Una strategia intelligente e diversificata, che punta al mercato dei generici. L’India ha avuto un ruolo fondamentale nella battaglia per la diffusione delle terapie anti-Aids nel mondo, e basta dare un’occhiata al tariffario per capire perché.Il prezzo statunitense per il 3TC (Lamivudina) della Glaxo è di 3.271 dollari a paziente ogni anno mentre le aziende indiane Cipla Ltd e la Hetero Drugs Limited offrono la versione generica rispettivamente per 190 e 98 dollari. Lo Zerit (Stavudina) della Bristol-Myer Squibb costa ai pazienti americani 3.589 dollari l’anno mentre la Cipla offre la versione generica della medicina a 70 dollari e la Hetero a 47, sempre annui e sempre per paziente. Stessa cosa per il Viramune (Nevirapina) commercializzato dalla Boehringer Ingelheim: 3.508 dollari comparate a 340 della Cipla e 202 della Hetero. Per la combinazione dei tre antiretrovirali la Cipla è arrivata ad offrire un anno di scorte per 350-600 dollari contro i 10-15.000 dollari necessari per comprare le medicine di marca. L’industria farmaceutica indiana sarà probabilmente la principale beneficiaria dello scadere dei brevetti ventennali, e non soltanto per quanto riguarda gli antiretrovirali. Il successo della farmaceutica indiana è frutto di una strategia intelligente e assai diversificata, che non punta soltanto al mercato dei generici ma, grazie a un abile recupero delle conoscenze tradizionali, mira a conquistare il redditizio settore delle cure alternative.

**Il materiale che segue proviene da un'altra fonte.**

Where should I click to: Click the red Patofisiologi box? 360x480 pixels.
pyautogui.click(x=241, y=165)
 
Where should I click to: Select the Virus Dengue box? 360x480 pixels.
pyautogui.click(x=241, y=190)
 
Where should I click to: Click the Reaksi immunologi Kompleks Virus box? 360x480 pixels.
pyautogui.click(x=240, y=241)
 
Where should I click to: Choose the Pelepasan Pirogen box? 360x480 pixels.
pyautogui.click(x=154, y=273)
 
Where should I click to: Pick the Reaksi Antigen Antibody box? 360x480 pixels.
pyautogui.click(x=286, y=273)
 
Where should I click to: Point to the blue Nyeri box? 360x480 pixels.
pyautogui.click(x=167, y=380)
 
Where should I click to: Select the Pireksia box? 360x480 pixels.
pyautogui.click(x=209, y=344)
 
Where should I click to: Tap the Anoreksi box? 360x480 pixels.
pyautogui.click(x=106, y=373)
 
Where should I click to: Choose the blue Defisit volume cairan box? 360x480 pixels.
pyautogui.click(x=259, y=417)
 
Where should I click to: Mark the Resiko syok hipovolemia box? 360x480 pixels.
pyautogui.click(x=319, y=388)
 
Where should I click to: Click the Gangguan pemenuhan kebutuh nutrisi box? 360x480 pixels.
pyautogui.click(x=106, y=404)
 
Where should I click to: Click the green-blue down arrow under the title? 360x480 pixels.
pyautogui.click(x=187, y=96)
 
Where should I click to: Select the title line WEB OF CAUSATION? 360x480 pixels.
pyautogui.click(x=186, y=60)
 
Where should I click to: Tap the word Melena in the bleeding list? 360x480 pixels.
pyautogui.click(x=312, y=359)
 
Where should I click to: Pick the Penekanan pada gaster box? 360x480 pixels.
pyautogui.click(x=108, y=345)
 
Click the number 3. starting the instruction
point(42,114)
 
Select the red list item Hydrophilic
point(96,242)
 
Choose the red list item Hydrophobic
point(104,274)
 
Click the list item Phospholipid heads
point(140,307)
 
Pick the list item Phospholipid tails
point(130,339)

Il mercato globale delle medicine alternative viene stimato sui 70 miliardi di dollari l’anno, e l’India è una delle principali fonti di approvvigionamento delle piante mediche, che già costituiscono lo 0,2 per cento delle sue esportazioni. Ma, se fino a questo momento il subcontinente è stato terreno di caccia delle transnazionali farmaceutiche, da qualche tempo è lo stesso governo indiano a lanciare un’iniziativa per recuperare i profitti della biopirateria ed espandere le esportazioni. Uno dei principali propulsori di questo cambiamento è D. N. Tewari, membro della commissione per la pianificazione indiana che delinea, applica e finanzia i piani quinquennali relativi all’assistenza sanitaria. «Credo che l’India sia in grado di dominare il settore delle cure alternative» ha dichiarato al “Financial Times”, «un settore che potrebbe diventare anche più importante delle esportazioni indiane di tecnologia informatica. Il nostro obiettivo è di avere esportazioni per 2 miliardi di dollari entro il 2003 e 4 miliardi entro il 2010».
Alcuni pionieri si sono già lanciati nelle esportazioni. Das Gupta, amministratore della Herbicure, ha fondato la sua compagnia due anni fa per produrre e commercializzare i trattamenti ayurvedici, principale medicina tradizionale indiana. «Come capo di un’impresa» ha dichiarato Gupta «voglio documentare le conoscenze su cui si basano le medicine alternative. La farmacologia dei prodotti ha bisogno di essere stabilita e presentata per consentire all’India di diventare competitiva a livello internazionale». Questo comporta elencare l’esatta quantità di ingredienti contenuti in ogni prodotto e utilizzare strumenti di misura molto precisi nella produzione su larga scala, piuttosto delle misure approssimative che vengono impiegate nei dispensari dei villaggi. Bisogna inoltre testare tutti gli effetti collaterali e spiegare come il prodotto deve essere usato.
Per questo motivo l’India ha già cominciato a muoversi verso la standardizzazione dell’industria: è stato istituito un registro nazionale per selezionare le piante mediche, monitorare la coltivazione e regolare la loro trasformazione in farmaci. Sono già stati standardizzati 250 composti medici vegetali e due dozzine hanno già passato i trials clinici che rispettano gli standard internazionali approvati dall’Oms.